= PLA Hong Kong Garrison Honour Guard Battalion =

Military unit

The PLA Hong Kong Garrison Honour Guard Battalion (中國人民解放軍駐香港部隊儀仗隊) is the ceremonial unit for the People's Liberation Army Hong Kong Garrison based in the Hong Kong Special Administrative Region (HKSAR). It consists of 210 soldiers from the People's Liberation Army Ground Force, Air Force and Navy who are based at Stonecutters Island. It provided public duties for all events of a ceremonial nature on behalf of the PLA during events of regional importance in the HKSAR. It was formed in 1994 as a result of the impending transfer of sovereignty over Hong Kong. At the time of its founding, it was composed of some members of the PLA Honour Guard in Beijing. It began to recruit female soldiers in February 2016. Unlike the unit in the capital, the Hong Kong unit is not a purely ceremonial unit as it is also capable of becoming active duty infantry when needed. A requirement for membership in the unit is being at least . It is attached directly to the PLAHK Garrison through the Infantry Garrison Brigade.
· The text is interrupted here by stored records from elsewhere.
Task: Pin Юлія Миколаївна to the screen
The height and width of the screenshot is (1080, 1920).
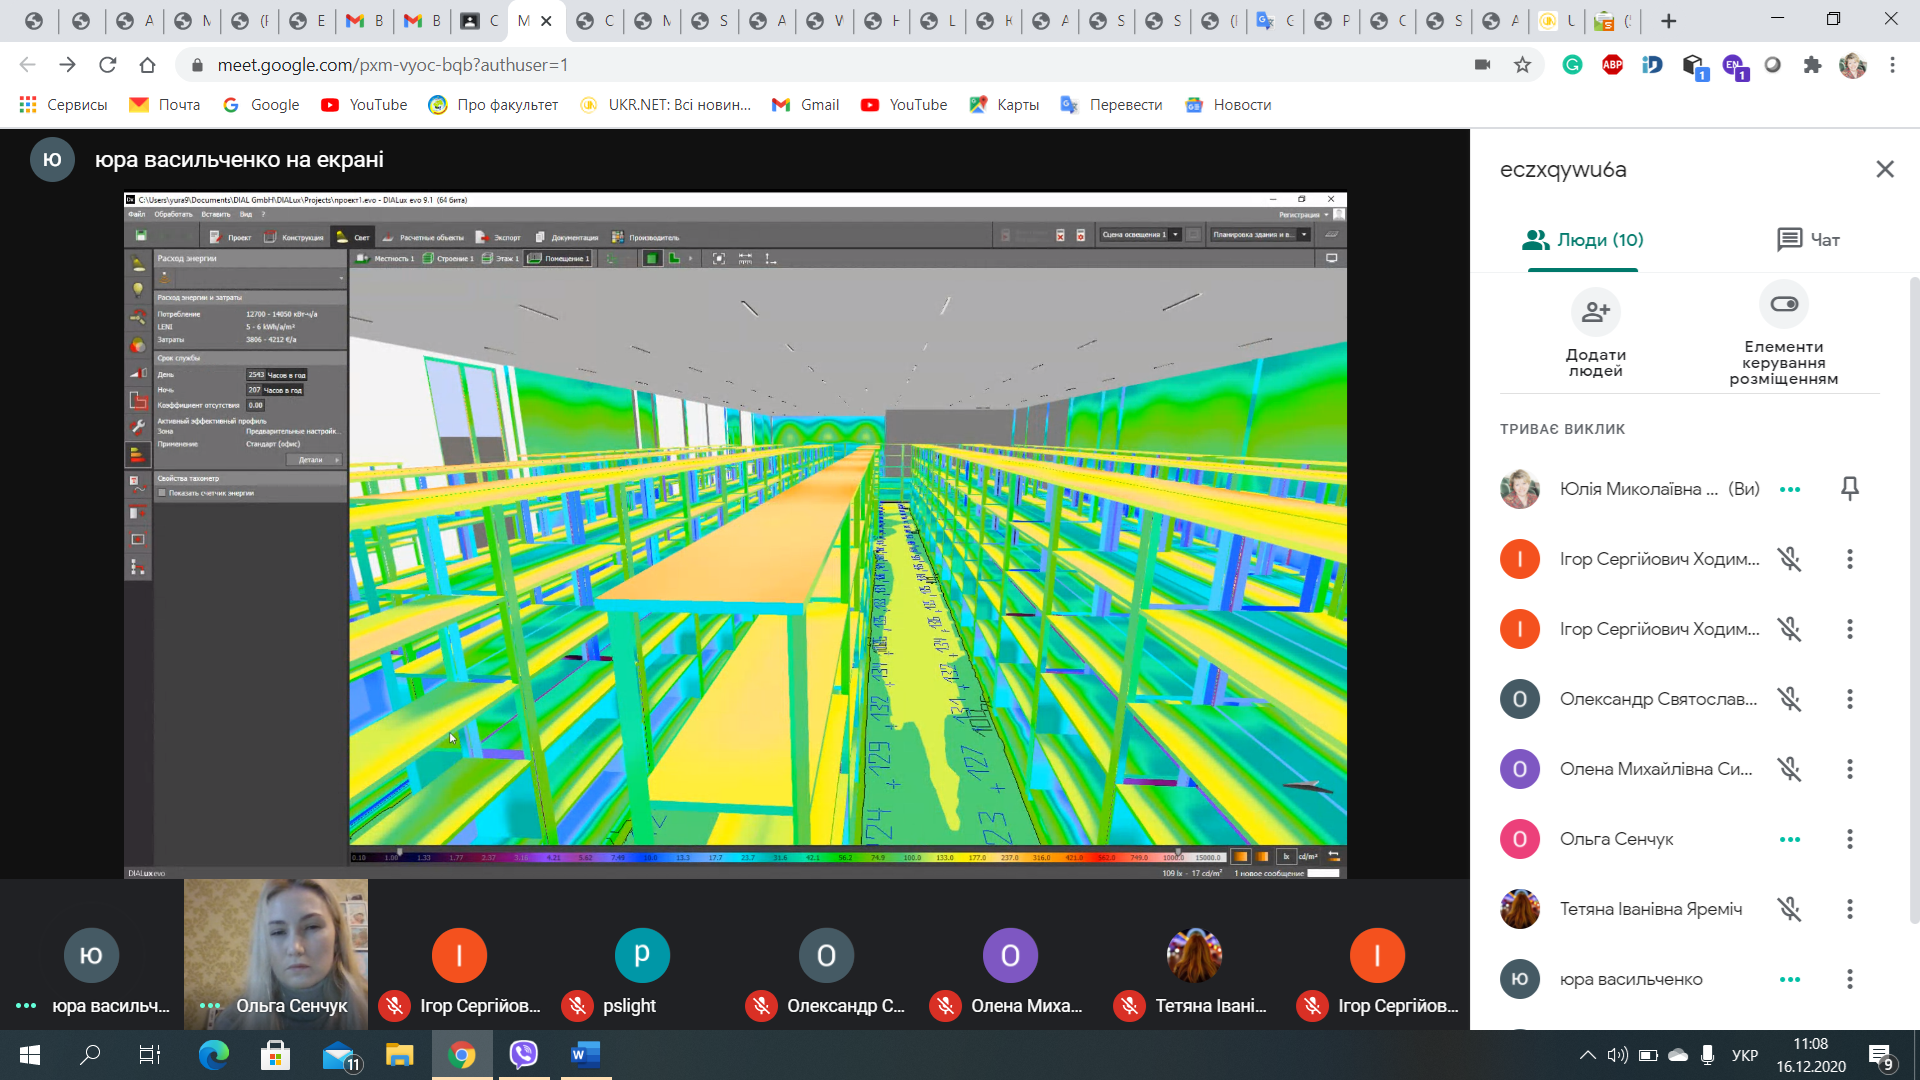Action: 1849,489
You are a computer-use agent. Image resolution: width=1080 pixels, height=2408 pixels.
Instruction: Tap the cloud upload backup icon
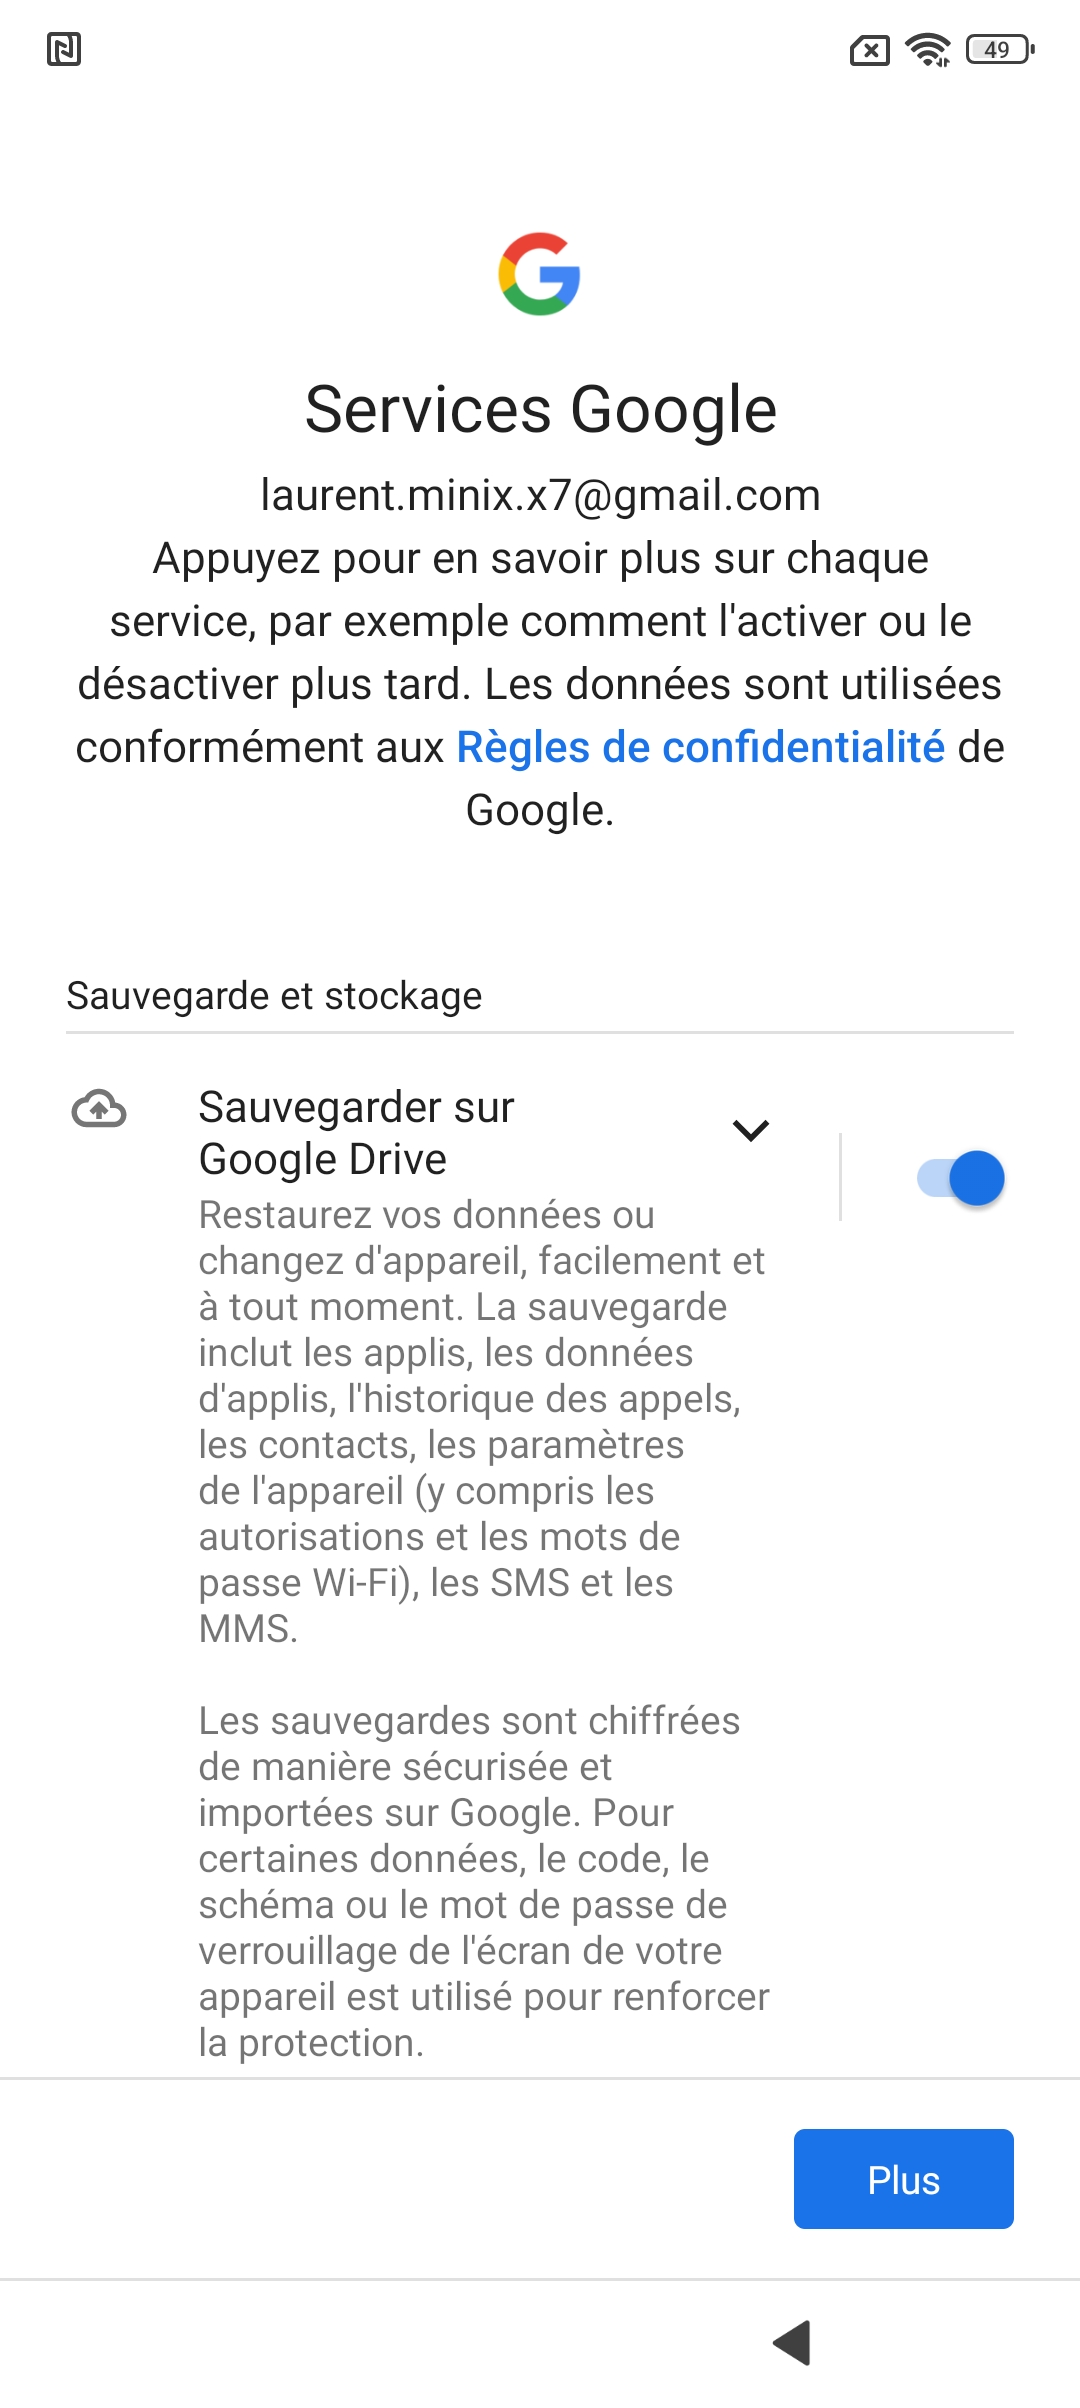[99, 1109]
Its holiday activities cover:

- Labour Day (1 May)
- Hong Kong Special Administrative Region Establishment Day (1 July)
- PLA Day (1 August)
- Victory of War of Resistance against Japan Day (2 September)
- National Day of the People's Republic of China (1 October)

It provides the guard of honour for all open days conducted by the PLAHK Garrison, taking part in every military parade in Hong Kong since the PLA Day Parade 2004, and was most recently featured at the 2017 Establishment Day parade at Shek Kong Airfield. On 23 September 2019, ahead of the 70th anniversary of the People's Republic of China, the color guard raised the national flag at Pui Kiu Middle School during a morning assembly. It also has taken part in military tattoos such as the International Military Tattoo in Hong Kong. In February 2021, ten soldiers from the battalion began training members of the Hong Kong Police Force in Chinese-style goose stepping in preparation for the handover parade on 1 July 2022 in honor of the 25th anniversary celebrations of the handover of Hong Kong.

Like most PLA ceremonial units, its uniform for public functions is the Type 07 uniform. The color guard utilizes the QBZ-95-1 while on parade while the rest of the unit uses the Type 56 Ceremonial Rifle.